Syaikh Muhammad bin Shalih al-Utsaimin rahimahullah berkata, “Sesungguhnya tauhid menjadi perintah yang paling agung disebabkan ia merupakan pokok seluruh ajaran agama. Oleh sebab itulah Nabi shallallahu ‘alaihi wa sallam memulai dakwahnya dengan ajakan itu (tauhid), dan beliau pun memerintahkan kepada orang yang beliau utus untuk berdakwah agar memulai dakwah dengannya.” (lihat Syarh Tsalatsat al-Ushul, hal. 41)

Dakwah Kepada Pondasi Agama

Syaikh Shalih al-Fauzan hafizhahullah mengatakan, “Maka wajib atas orang-orang yang mengajak/berdakwah kepada Islam untuk memulai dengan tauhid, sebagaimana hal itu menjadi permulaan dakwah para rasul ‘alaihmus sholatu was salam. Semua rasul dari yang pertama hingga yang terakhir memulai dakwahnya dengan dakwah tauhid. Karena tauhid adalah asas/pondasi yang di atasnya ditegakkan agama ini. Apabila tauhid itu terwujud maka bangunan [agama] akan bisa tegak berdiri di atasnya…” (lihat at-Tauhid Ya ‘Ibaadallah, hal. 9)
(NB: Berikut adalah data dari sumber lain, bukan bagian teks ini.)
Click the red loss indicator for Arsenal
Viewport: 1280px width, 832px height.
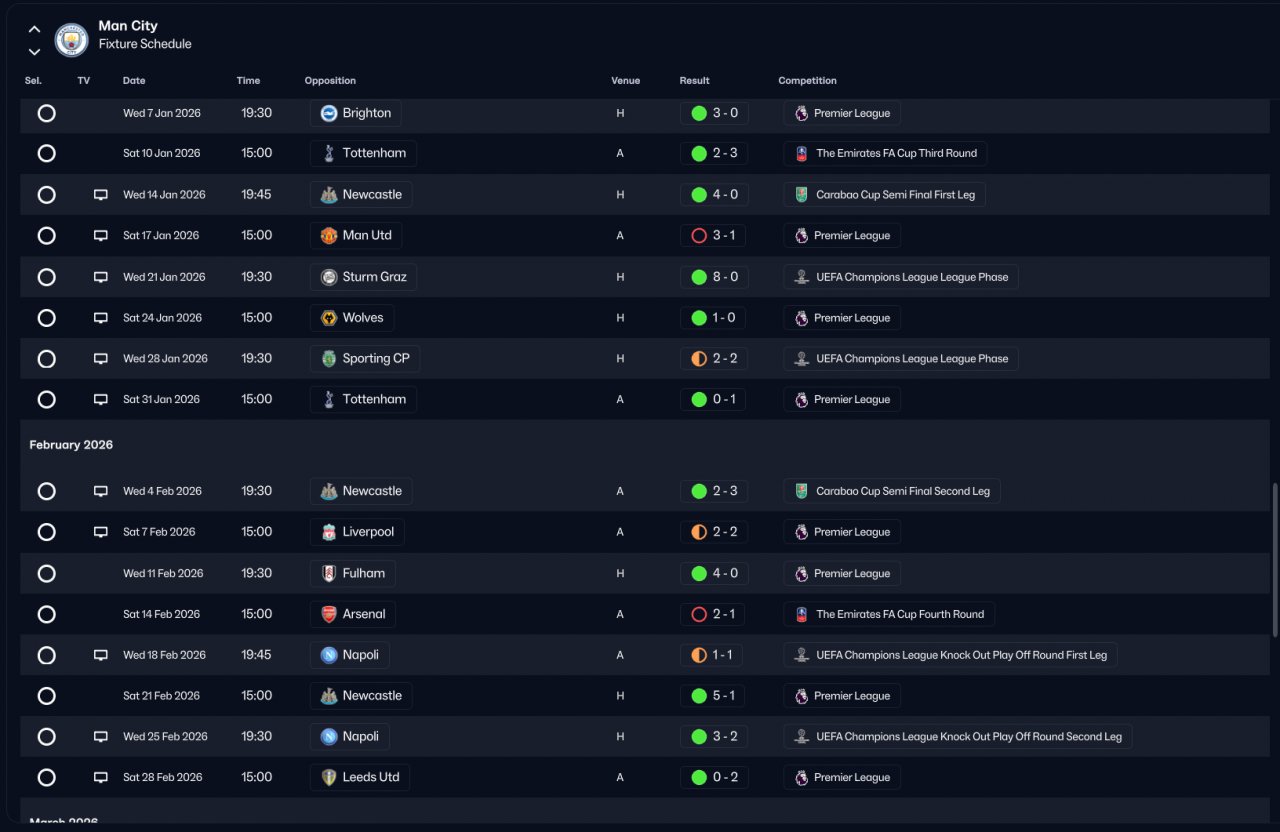point(699,614)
Pentingnya Tauhid dan Bahaya Syirik

Syaikh Shalih al-Fauzan hafizhahullah berkata, “Tidaklah diragukan bahwasanya Allah subhanahu telah menurunkan Al-Qur’an sebagai penjelas atas segala sesuatu. Dan bahwasanya Rasul shallallahu ‘alaihi wa sallam pun telah menjelaskan Al-Qur’an ini dengan penjelasan yang amat gamblang dan memuaskan. Dan perkara paling agung yang diterangkan oleh Allah dan Rasul-Nya di dalam Al-Qur’an ini adalah persoalan tauhid dan syirik. Karena tauhid adalah landasan Islam dan landasan agama, dan itulah pondasi yang dibangun di atasnya seluruh amal. Sementara syirik adalah yang menghancurkan pondasi ini, dan syirik itulah yang merusaknya sehingga ia menjadi lenyap…” (lihat Silsilah Syarh Rasa’il, hal. 14)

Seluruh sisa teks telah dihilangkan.